Rodger Woodhouse, general manager at Cochrane Ford, said local customers are buying vehicles in the U.S.
“I know two that have done it, or have said they will,” Woodhouse said, adding he can’t speculate how many people stop to check prices then shop elsewhere, but he knows it is happening.
They can’t lower its prices because the dealership purchased vehicles at higher costs.
“I pay a certain amount for a vehicle and if I go under that it is going to be a loss, so there’s nothing I can do,” Woodhouse said.
Although the difference between the U.S. and Canada can be as high as $9,000 for big-ticket vehicles, Wood-house said he doesn’t have “$9,000 of profit in a vehicle.”
“It’s not uncommon to sell a $75,000 truck and make $1,000,” he said.
If this trend continues and Ford doesn’t change things, Woodhouse said it will impact the number of new vehicles on the lot “sooner or later.”
“I’ve got quite a few vehicles here right now and we are paying some serious interest on them,” Woodhouse said. “I hope they do something soon.”
Alex Baum is in the same situation at Cochrane Dodge. Because the price gap has been so large, he has gone to the U.S. and purchased used vehicles to sell locally.
Given the dealership’s history in town, Baum said local customers are still loyal.
“Our sales have been strong and that is a testament to our community,” Baum said.
Already realizing the challenge Canadian dealerships are facing, Dodge has adjusted interest rates so vehicles can be sold.
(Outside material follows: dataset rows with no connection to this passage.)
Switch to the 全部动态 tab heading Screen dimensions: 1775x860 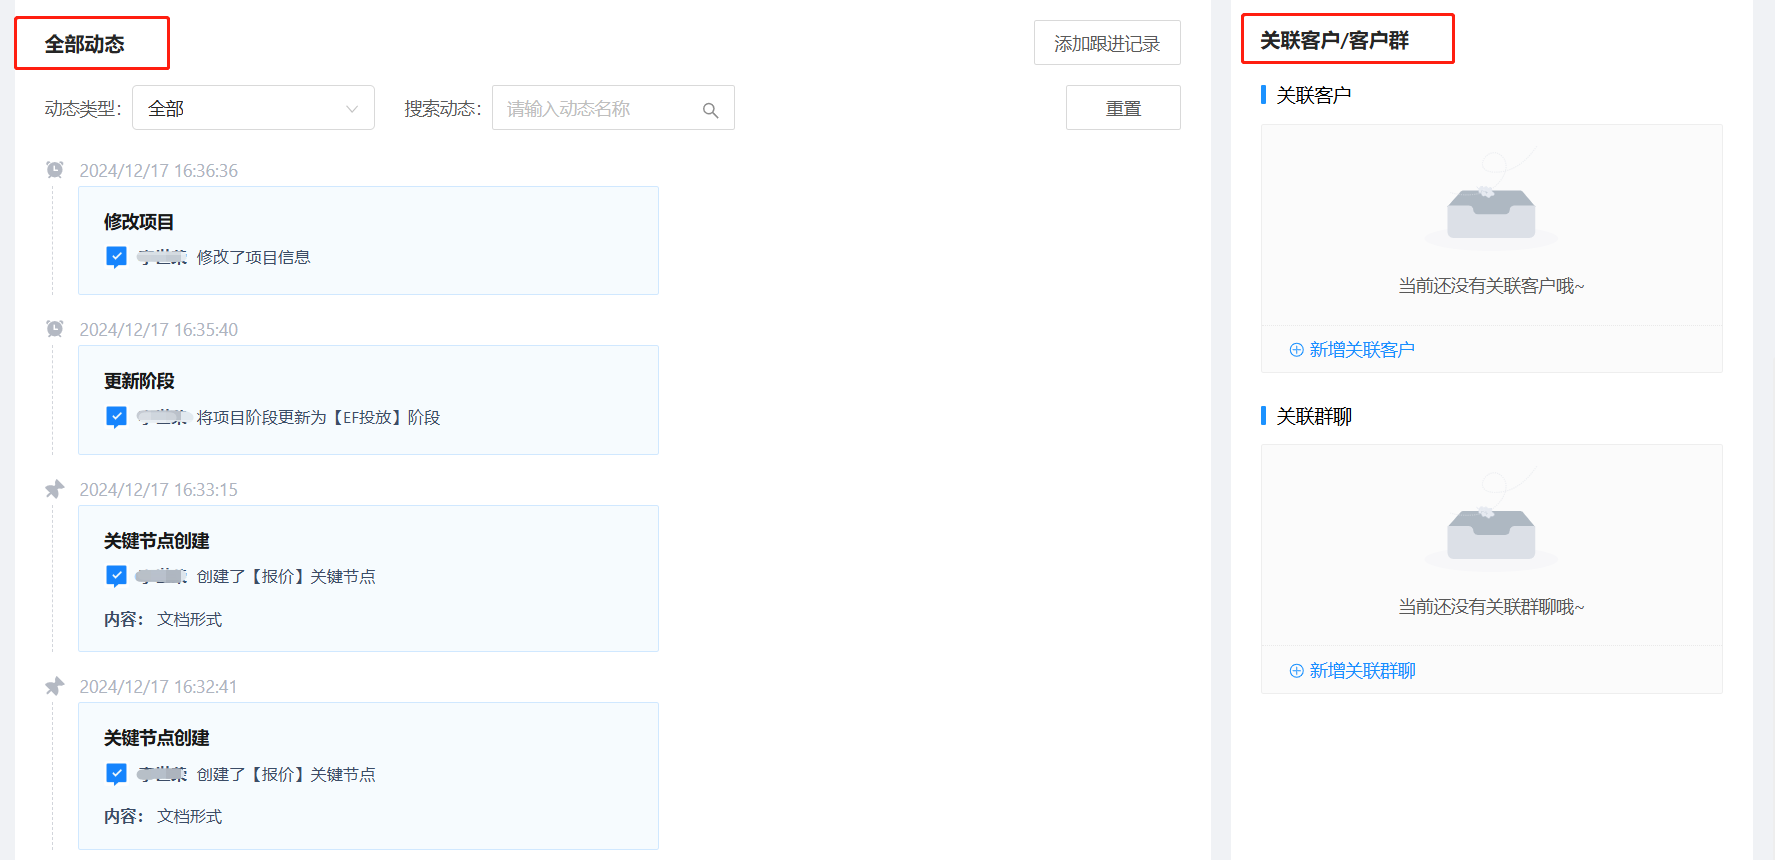(x=85, y=44)
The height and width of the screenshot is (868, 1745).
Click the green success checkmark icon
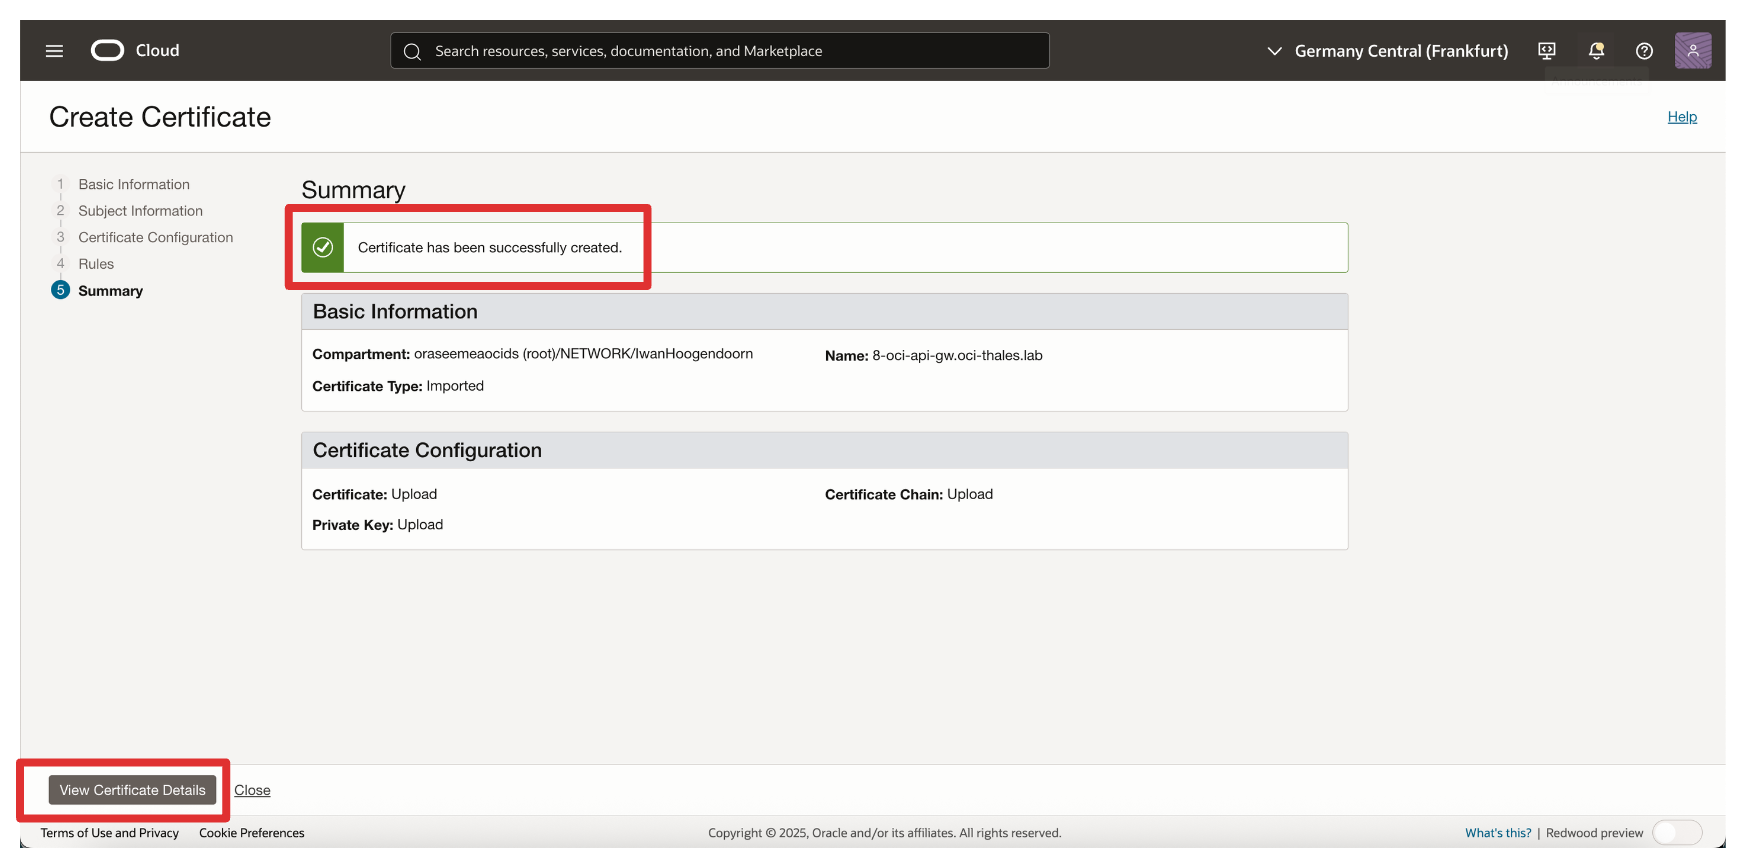click(x=323, y=248)
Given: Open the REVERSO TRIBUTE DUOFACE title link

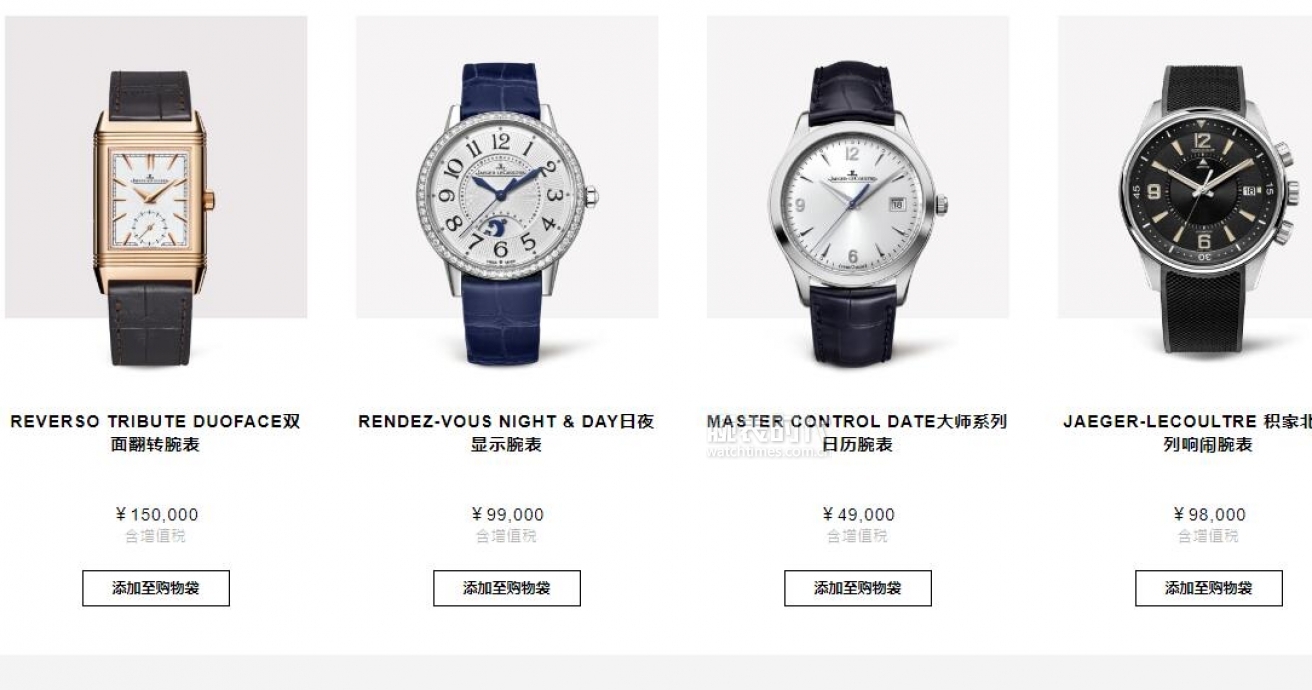Looking at the screenshot, I should [156, 433].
Baum said Dodge also has a policy where if a new vehicle is bought in the U.S., its warranty is void.
Baum believes the financial ship will right itself, and he sees a day — if the loonie stays at its current level — where Canadians are paying the same amount as Americans.
“It will be a gradual move to parity with the dollar,” Baum said.
Wayne Hilland has operated Bow Ridge Sports since 1968 and was in business when the loonie was above the U.S. dollar in the 1970s.
Although many of his snowmobiles and all-terrain vehicles are not as expensive as cars or trucks, he has already seen the impact of lost sales. But Hilland said there is little he can do.
He said the “margin or end-washout on most products is two to three per cent, some higher,” so he cannot go much lower.
“We could lower our prices five per cent and not make a profit,” Hilland said.
Saying “every time we lose a sale it hurts,” Hilland knows the only way to keep dollars coming in is to convince people to buy locally.
“If everyone does it because it’s cheaper, you won’t have any stores.”